__Aufgabenstellung__: Bearbeite im Text über lebenswerte Quartiere den Abschnitt, der mit den Worten „Das hat gute“ beginnt und mit „sich gerne identifizieren.“ schließt, und setze dort „Verkehrswende“ anstelle von „Energiewende“ ein.

__Text__:
+ + + + +

Blickpunkt: Quartiere lebenswerter machen

Als in den 1960er- und 70er Jahren viele Sozialwohnungen entstanden, galten Hochhäuser als zukunftsweisende Wohnform und als Lösung, den Bedarf an bezahlbaren Wohnungen zu decken. Heute zählen viele der damals entstandenen Hochhäuser zu den unattraktiven und wenig gefragten Wohnadressen. Das hat zum einen mit der oft uniformen Bauweise und auftretenden technischen Problemen zu tun. Zum anderen führt die hohe Zahl an Wohnungen in einem Gebäude zu einer stärkeren Anonymität als in kleineren Objekten. Der soziale Zusammenhalt wird schwieriger, oft leiden Sauberkeit und das Sicherheitsgefühl darunter. Solche Hochhäuser können negativ auf das ganze Quartier ausstrahlen. - In der sozialen Wohnraumförderung gab es deshalb schon in den 1980er Jahren eine Neuausrichtung hin zu kleineren Objekten. Der Fokus liegt heute auf der Schaffung preiswerten und modernen Mietwohnraums in Häusern mit gewöhnlich vier Vollgeschossen und nicht mehr als 25 Wohnungen. Zudem ist in den vergangenen Jahren die Quartiersentwicklung als eigener Förderbaustein eingeführt worden.

18. Juli 2017von Dietrich Suhlrie, Vorstandsmitglied der NRW.BANK

Das hat gute Gründe: Nicht allein die Wohnung entscheidet über gute Wohnqualität, sondern das Quartier mit seiner Infrastruktur und Aufenthaltsqualität. Quartiere spiegeln die Herausforderungen unserer Zeit wider: egal ob demografische Entwicklung, Strukturwandel, Wanderungsbewegungen, die Energiewende oder höhere Ansprüche an das Lebensumfeld. Ziel einer gelungenen Quartiersentwicklung ist, auf diese Herausforderungen adäquat zu reagieren und damit gute Wohnqualität in einem Wohnumfeld zu bieten, mit dem die Bewohner sich gerne identifizieren.

+ + + + +

Auszug aus dem Datensatz:
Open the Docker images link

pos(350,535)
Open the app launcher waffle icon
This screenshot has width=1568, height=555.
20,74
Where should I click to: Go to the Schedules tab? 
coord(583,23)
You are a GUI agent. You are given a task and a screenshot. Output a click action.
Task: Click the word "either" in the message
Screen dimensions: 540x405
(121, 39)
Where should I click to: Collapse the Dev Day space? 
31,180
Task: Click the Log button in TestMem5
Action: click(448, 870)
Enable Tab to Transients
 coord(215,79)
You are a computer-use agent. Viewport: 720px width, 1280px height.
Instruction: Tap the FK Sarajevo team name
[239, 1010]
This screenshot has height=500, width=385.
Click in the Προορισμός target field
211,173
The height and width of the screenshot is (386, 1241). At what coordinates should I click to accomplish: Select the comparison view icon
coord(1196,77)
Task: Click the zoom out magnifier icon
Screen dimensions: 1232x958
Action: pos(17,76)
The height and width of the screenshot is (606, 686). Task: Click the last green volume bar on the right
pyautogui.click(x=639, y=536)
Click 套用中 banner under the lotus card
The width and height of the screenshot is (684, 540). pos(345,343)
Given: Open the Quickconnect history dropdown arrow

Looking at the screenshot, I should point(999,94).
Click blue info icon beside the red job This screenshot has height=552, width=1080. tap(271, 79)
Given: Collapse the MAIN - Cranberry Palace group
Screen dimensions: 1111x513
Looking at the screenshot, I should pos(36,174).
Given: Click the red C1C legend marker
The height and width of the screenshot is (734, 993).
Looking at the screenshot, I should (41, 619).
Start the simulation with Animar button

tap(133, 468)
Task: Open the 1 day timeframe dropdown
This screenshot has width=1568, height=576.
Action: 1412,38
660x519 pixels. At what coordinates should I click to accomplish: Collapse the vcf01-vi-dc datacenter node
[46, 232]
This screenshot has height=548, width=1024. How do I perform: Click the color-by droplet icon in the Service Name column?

+ + + + +

__Antwort zur Übung__:
Das hat gute Gründe: Nicht allein die Wohnung entscheidet über gute Wohnqualität, sondern das Quartier mit seiner Infrastruktur und Aufenthaltsqualität. Quartiere spiegeln die Herausforderungen unserer Zeit wider: egal ob demografische Entwicklung, Strukturwandel, Wanderungsbewegungen, die Verkehrswende oder höhere Ansprüche an das Lebensumfeld. Ziel einer gelungenen Quartiersentwicklung ist, auf diese Herausforderungen adäquat zu reagieren und damit gute Wohnqualität in einem Wohnumfeld zu bieten, mit dem die Bewohner sich gerne identifizieren.